What I'd like to do is send 4 numbers overs each one 2 bytes. So I'll change the len 2 to 8 and len 3 to 9.
UKHeliBob:
So put them in an array and send them all at the same time
well since the data type is char. Wouldn't that end up ruining the data as the container won't be able to handle it. For example. If I want to send 300, and char can only hold 255. Would would happen with the rest?
I think I've got what I need, but I'm not sure. Will test it. Basically, I'd do like Java example. Save the into to char, that would save the low byte, shift them 8 steps, then save the new value, that would save the high byte. And on the second arduino, I'd combine both together using this "uint16_t value = (highByte << 8) | lowbyte;" I THINK. I gotta test it out to be sure.
I wonder would this increase the time to transfer the data by much or not. If it does take way longer to transfer, then I might be better off sticking with the low step count (servo steps) over losing time.
krusion:
I wonder would this increase the time to transfer the data by much or not. If it does take way longer to transfer, then I might be better off sticking with the low step count (servo steps) over losing time.

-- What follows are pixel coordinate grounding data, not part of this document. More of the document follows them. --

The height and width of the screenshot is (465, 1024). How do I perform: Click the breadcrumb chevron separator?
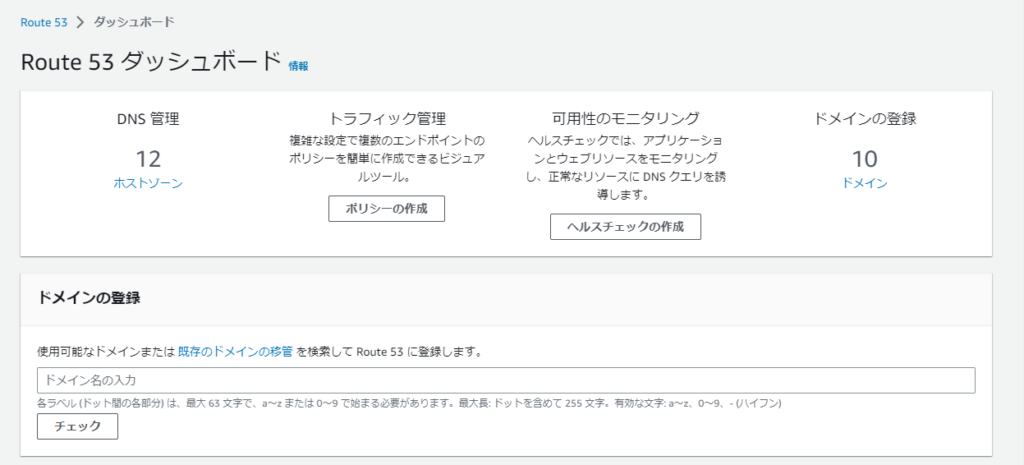80,21
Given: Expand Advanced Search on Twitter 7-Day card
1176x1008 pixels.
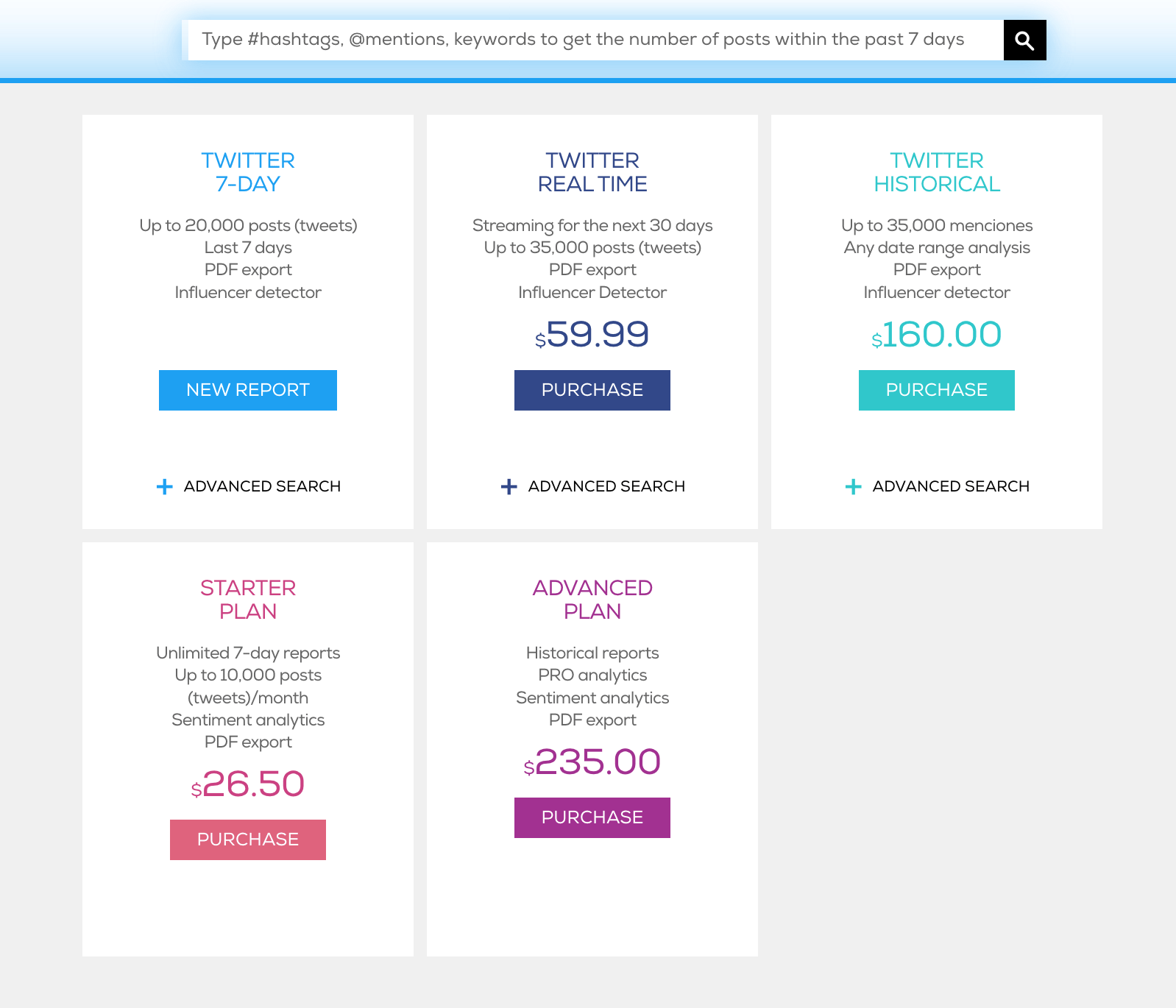Looking at the screenshot, I should 262,486.
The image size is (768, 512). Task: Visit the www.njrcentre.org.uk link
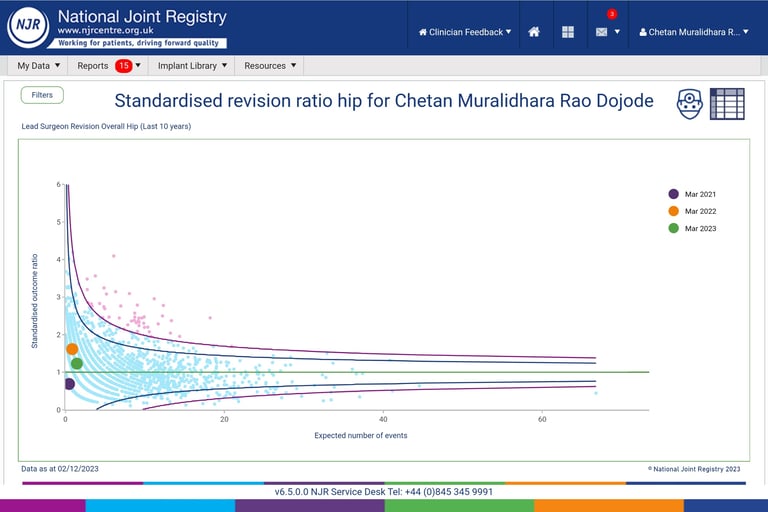[105, 30]
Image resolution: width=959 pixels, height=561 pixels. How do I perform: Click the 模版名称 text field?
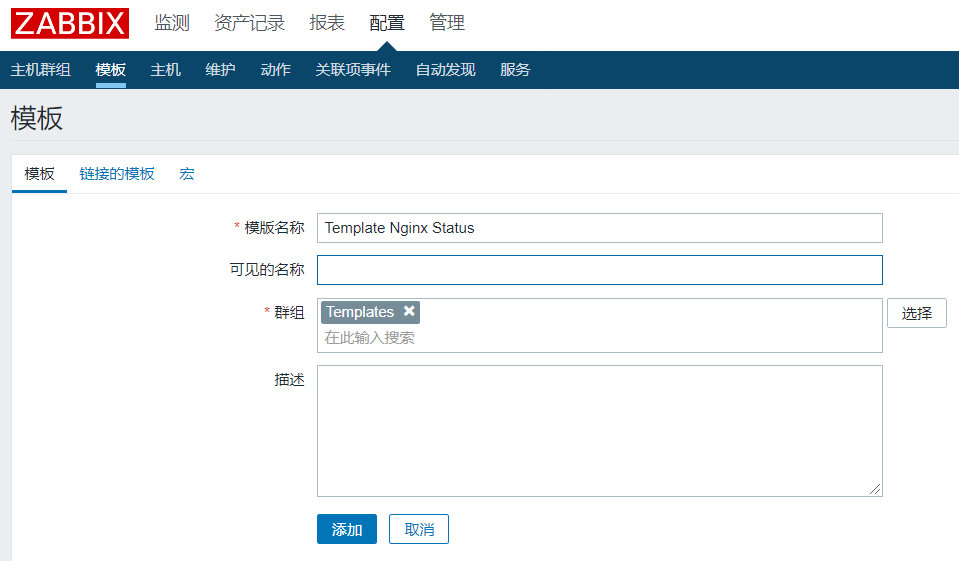(599, 228)
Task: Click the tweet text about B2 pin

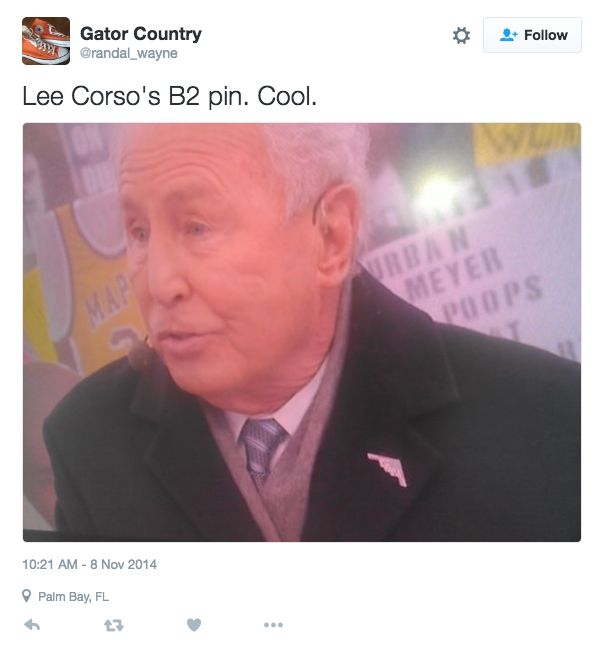Action: point(169,96)
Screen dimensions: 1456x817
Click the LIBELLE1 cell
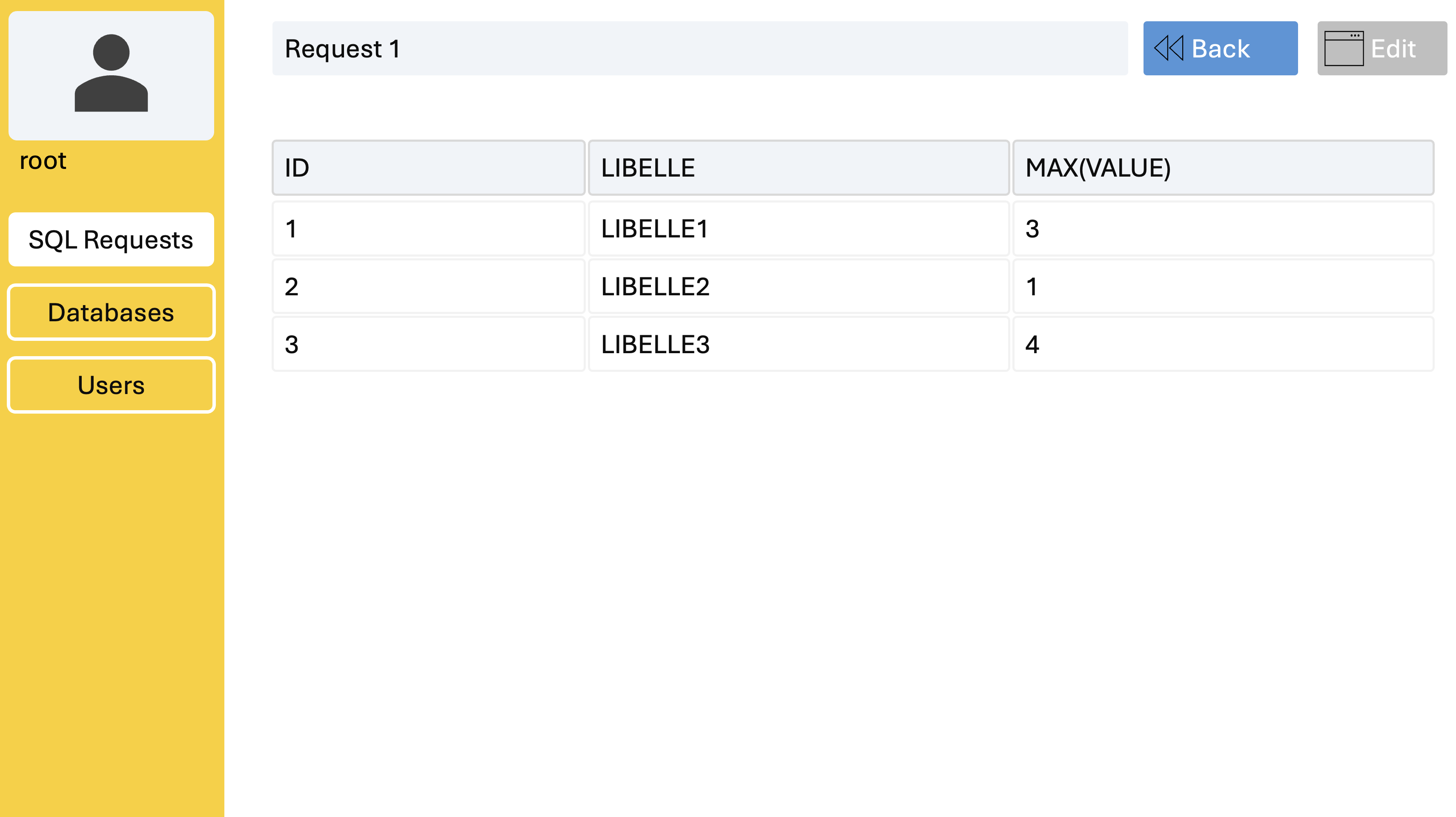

Compared to what? Sending one byte for each value? Have you investigated how fast the data is sent over the radio? It's very fast. The framing and message protocol overhead is probably already much bigger than your 8 byte message.
Yes. That will be 5 bytes vs 9 bytes. It's supposed to be controlling a car that's running with a 20,000 rpm motor. So timing has to be just right. I guess I just need to finish the code for data transmission then I'll test both scenarios, sending 5 bytes and 9 bytes, and compare if the time difference is big or not.